Alexander and colleagues38 described five discrete cortical striatal-pallidal-
thalamic-cortical circuits. The supplementary motor area is a part of the
putaminal-globus pallidus-ventrolateral thalamic nucleus circuit; disruption of
this circuit may impair supplementary motor area function and induce an
ideomotor apraxia.
Ideomotor apraxia can be associated with many diseases, including
cerebrovascular diseases such as stroke and hemorrhage and degenerative diseases
such as Alzheimer disease, frontotemporal dementia (both nonfluent and
behavioral subtypes), logopenic variant primary progressive dementia, Parkinson
disease, Huntington disease, corticobasal degeneration, and supranuclear palsy. It
has also been reported with head trauma, and some patients with traumatic brain
injury even appear to have a form of callosal apraxia.39

TREATMENT AND MANAGEMENT. It is important that patients, families, and

caregivers understand the disabilities associated with ideomotor apraxia, and it is
critical that these patients not be allowed to perform an instrumental activity that
could cause injury to themselves or others. Bjørneby and Reinvang40 studied
patients with stroke who had left hemisphere lesions and found that the presence
of apraxia was a predictor of dependency. Patients with this disorder may be
unable to correctly perform many activities of daily living, such as slicing bread
or shaving, and thus will need help.
........
** Questions **
**A)** In the passage on ideomotor apraxia, which circuit includes the supplementary motor area?
**B)** Reproduce the portion of the passage on ideomotor apraxia starting with "Alexander and colleagues38" and going on through "ideomotor apraxia.".
........
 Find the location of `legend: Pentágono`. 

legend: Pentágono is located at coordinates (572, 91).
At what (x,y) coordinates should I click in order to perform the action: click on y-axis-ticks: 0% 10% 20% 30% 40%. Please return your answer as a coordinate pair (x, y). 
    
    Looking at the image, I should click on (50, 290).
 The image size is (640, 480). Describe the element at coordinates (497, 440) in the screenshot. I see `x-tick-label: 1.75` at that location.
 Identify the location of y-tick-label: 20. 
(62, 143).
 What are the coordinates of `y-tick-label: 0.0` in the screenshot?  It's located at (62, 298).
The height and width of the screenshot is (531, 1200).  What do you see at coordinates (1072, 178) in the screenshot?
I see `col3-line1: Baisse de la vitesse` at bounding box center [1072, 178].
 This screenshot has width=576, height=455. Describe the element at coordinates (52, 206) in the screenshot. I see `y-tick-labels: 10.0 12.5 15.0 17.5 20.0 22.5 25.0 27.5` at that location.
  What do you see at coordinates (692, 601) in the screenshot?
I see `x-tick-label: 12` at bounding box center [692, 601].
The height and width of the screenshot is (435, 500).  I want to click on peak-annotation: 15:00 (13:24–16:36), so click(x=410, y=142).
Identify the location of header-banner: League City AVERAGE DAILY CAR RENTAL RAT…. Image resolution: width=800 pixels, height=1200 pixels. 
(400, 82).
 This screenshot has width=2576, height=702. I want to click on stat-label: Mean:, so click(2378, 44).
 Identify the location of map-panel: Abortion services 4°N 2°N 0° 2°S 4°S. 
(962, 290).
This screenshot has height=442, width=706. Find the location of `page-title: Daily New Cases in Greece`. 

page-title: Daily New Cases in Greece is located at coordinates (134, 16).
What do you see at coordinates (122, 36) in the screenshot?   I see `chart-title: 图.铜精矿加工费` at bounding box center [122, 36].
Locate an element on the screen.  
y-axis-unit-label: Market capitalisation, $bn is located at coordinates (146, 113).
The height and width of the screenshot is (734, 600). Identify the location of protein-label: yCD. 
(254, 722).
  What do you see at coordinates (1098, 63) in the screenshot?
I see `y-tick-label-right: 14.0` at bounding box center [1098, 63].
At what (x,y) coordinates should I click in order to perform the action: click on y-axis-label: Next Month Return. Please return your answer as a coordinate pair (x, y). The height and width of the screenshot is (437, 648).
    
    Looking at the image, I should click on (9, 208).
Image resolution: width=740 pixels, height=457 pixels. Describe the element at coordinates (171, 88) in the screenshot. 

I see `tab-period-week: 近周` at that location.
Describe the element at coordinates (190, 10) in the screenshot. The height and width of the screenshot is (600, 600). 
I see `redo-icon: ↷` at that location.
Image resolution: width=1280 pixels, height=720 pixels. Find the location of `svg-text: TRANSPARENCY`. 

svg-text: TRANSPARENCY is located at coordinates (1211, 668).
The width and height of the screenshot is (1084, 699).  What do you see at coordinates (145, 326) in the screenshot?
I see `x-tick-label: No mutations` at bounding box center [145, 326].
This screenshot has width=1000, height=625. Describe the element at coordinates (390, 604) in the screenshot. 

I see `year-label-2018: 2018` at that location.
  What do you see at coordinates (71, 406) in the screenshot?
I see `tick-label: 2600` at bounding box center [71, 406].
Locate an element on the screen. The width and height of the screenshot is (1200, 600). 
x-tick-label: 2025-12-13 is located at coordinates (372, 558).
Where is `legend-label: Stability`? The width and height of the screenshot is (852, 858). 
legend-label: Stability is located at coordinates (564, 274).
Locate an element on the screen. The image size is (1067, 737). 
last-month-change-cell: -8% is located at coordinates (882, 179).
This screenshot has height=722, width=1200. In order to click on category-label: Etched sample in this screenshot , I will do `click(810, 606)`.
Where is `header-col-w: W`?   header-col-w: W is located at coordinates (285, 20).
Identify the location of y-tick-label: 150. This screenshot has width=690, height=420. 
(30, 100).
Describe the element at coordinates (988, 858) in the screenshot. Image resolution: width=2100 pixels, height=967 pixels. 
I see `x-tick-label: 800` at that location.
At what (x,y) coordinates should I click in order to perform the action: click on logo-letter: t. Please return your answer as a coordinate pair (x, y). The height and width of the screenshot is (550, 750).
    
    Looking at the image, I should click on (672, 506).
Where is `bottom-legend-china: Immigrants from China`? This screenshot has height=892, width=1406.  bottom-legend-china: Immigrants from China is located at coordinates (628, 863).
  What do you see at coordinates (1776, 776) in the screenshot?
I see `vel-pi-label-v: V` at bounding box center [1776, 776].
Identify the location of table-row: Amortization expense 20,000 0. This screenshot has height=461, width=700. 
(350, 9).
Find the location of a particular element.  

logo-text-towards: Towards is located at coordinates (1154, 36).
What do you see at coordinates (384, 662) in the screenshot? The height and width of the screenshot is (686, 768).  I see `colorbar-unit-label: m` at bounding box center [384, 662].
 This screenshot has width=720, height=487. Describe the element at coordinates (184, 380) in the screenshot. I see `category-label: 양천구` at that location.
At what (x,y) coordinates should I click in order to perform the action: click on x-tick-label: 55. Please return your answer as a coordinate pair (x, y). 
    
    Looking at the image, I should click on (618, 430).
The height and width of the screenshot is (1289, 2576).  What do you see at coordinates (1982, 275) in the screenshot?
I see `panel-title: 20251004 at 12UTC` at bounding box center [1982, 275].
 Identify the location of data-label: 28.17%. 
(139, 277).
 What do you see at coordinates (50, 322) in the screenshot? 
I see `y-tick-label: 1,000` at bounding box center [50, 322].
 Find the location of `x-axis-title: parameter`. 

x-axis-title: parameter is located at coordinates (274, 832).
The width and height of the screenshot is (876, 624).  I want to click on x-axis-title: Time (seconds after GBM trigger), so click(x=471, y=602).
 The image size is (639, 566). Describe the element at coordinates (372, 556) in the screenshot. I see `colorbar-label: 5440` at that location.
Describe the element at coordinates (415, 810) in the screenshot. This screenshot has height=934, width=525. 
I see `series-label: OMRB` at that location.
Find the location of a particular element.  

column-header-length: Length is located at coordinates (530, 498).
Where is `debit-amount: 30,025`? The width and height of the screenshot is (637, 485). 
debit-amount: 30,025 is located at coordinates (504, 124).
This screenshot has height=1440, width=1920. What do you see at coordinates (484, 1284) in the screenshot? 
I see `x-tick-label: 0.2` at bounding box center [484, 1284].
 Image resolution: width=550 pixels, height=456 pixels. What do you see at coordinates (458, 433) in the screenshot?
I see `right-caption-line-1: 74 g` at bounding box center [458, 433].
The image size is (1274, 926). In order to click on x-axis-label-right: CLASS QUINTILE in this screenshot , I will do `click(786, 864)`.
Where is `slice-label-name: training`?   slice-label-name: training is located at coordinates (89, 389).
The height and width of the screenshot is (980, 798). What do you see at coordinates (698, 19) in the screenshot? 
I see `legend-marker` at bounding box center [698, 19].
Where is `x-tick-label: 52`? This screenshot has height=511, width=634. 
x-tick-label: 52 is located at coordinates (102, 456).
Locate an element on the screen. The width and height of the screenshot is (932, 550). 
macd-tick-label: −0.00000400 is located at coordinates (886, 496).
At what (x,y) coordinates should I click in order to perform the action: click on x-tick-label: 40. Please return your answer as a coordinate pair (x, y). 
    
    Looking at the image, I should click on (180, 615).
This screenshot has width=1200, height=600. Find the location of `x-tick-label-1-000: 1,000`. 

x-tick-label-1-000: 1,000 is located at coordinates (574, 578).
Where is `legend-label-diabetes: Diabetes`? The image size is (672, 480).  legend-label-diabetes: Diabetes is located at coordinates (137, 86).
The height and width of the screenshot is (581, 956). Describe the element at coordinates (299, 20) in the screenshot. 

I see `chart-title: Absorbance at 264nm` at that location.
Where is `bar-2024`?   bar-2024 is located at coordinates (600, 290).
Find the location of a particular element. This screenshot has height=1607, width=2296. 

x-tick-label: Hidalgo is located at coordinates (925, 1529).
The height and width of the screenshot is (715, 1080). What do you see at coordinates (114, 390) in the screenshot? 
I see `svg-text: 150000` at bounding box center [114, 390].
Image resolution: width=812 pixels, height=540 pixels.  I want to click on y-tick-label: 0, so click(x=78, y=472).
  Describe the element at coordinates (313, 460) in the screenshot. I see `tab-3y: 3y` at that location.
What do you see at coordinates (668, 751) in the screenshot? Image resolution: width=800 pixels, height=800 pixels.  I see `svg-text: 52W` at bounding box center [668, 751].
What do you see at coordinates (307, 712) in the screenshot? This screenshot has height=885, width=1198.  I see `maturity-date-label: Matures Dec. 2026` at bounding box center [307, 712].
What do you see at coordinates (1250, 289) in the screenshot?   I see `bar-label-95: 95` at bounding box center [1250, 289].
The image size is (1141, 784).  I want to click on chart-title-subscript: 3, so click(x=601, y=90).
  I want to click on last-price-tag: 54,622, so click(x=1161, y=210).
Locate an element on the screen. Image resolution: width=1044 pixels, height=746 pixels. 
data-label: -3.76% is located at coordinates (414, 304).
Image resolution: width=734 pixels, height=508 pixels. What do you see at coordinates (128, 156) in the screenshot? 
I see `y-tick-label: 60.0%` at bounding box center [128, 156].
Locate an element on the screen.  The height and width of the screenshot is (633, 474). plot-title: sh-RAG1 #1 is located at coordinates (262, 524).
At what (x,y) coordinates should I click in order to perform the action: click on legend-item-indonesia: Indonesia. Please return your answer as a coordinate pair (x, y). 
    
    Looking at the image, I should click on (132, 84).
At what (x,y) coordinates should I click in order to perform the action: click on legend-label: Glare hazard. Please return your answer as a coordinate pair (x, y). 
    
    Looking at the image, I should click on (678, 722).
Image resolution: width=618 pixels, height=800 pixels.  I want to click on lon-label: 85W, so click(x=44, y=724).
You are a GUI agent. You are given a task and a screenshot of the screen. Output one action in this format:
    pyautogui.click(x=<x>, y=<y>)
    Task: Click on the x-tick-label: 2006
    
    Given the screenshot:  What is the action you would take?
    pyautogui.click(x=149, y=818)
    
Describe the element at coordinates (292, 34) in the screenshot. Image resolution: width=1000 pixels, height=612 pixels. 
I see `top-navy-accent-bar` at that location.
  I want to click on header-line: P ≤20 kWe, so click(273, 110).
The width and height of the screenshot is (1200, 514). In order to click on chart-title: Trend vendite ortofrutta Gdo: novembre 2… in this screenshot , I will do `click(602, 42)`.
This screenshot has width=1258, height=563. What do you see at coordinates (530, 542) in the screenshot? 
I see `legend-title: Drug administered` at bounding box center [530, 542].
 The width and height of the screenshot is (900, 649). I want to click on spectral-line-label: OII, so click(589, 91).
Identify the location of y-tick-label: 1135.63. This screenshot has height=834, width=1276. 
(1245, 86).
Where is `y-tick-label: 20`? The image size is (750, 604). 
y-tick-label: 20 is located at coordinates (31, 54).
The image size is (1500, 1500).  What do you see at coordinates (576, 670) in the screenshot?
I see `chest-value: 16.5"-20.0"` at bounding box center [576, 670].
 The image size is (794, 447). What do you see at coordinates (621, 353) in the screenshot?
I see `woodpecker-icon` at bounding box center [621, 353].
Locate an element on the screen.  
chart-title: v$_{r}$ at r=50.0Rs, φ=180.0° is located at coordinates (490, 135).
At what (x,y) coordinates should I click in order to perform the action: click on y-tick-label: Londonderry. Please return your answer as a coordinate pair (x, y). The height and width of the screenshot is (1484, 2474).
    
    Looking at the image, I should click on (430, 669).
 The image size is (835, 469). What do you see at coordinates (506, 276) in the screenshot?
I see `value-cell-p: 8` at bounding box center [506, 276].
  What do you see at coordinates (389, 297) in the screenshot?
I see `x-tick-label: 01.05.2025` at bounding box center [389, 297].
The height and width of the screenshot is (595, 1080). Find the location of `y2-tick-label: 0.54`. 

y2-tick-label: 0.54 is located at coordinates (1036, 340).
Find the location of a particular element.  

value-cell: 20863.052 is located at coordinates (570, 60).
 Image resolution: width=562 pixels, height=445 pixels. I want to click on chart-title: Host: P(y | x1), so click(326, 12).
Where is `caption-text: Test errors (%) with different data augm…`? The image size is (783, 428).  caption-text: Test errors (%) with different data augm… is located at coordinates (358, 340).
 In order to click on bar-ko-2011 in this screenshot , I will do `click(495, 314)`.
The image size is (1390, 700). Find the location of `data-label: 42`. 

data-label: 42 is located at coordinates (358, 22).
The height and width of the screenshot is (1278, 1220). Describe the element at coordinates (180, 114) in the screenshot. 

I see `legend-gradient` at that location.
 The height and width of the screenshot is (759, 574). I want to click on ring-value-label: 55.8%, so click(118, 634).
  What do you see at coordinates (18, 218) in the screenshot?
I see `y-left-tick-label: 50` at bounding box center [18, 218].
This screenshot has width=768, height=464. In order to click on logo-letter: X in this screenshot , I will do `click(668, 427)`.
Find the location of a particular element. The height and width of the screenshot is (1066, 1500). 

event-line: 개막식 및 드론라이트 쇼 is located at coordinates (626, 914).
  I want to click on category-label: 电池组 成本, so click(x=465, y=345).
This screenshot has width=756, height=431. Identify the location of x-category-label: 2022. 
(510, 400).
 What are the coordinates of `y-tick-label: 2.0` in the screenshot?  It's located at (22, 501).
........
** Solution set **
**A)** The putaminal-globus pallidus-ventrolateral thalamic nucleus circuit.

**B)**
Alexander and colleagues38 described five discrete cortical striatal-pallidal-
thalamic-cortical circuits. The supplementary motor area is a part of the
putaminal-globus pallidus-ventrolateral thalamic nucleus circuit; disruption of
this circuit may impair supplementary motor area function and induce an
ideomotor apraxia.